Some Advice To Avoid– Squirrel!

This is not a post on how to avoid the Rodent Liberation Front and its shock troops, the squirrels, though fans of my Shifter series probably would appreciate that as well.

This post was prompted by a question from one of my mentees who is very young in writing and who wanted to know what to do if he was plugging away on a story, and suddenly another story/set of characters/idea showed up and demanded his attention.

I thought this was an important question to answer because this is not an “if”, it’s a “I guarantee it will happen to you.”  What’s more, I guarantee it will happen to you almost every time, at least if you are the sort of writer that gets ideas unbidden.  (Some people aren’t.  I remember at a con being on a panel with a young (very young) woman who said she’d write more, but she just didn’t have the ideas.  (Yes, she was published and a pro.)  I offered to send her some of my extras, and she was actually grateful, so it wasn’t a put on.  (Un)fortunately I lost her address.)

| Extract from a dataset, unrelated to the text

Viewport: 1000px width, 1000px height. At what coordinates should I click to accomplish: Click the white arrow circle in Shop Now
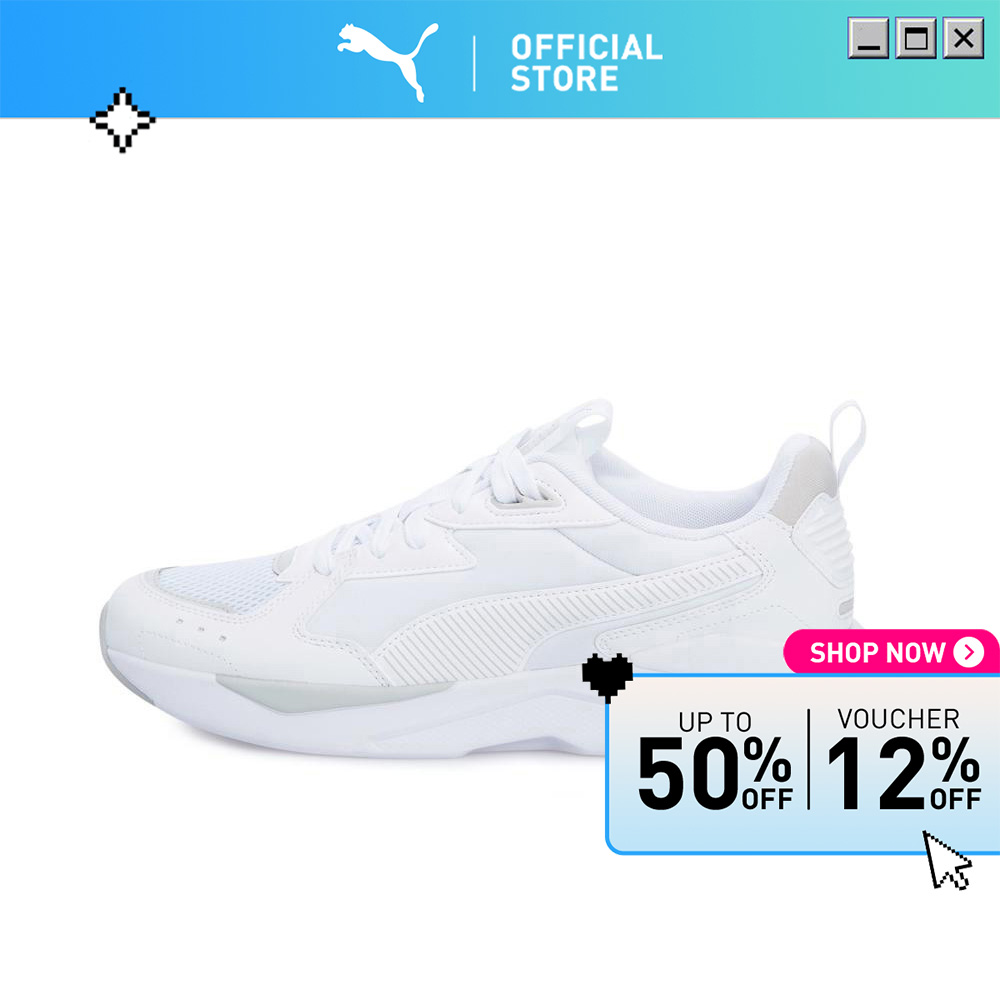968,652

Some of us, particularly those of us who are what my friend Kate calls “Gateway Writers” – i.e. full worlds/characters/ideas/plots/narration show up formed and ready to go – whose work comes from… their toes, their subconscious, another dimension, (pick one or, yes), and who have no idea at all what it’s going to be or what form it will take until it gets there, would never finish anything at all, if we didn’t make ourselves do it.  In fact, we’d never work more than three days on anything at all.

This is quite normal for young (at art, not necessarily age)  “Gateway Writers” who think of writing as a sort of divine gift (easy to do when the dang thing shows up fully formed and sort of imposes itself on you including the parts you think are stupid [Why in Heaven’s name is the prince’s name Potscrubber.  That’s a stupid name.  What do you mean that’s his name because that’s his name and if I change it, I can’t write the story?  Okay then.])  They will spend ten years writing assiduously every day and at the end of it they find they have a million pages of five hundred disconnected chapters of sagas/novels/short stories/screen plays.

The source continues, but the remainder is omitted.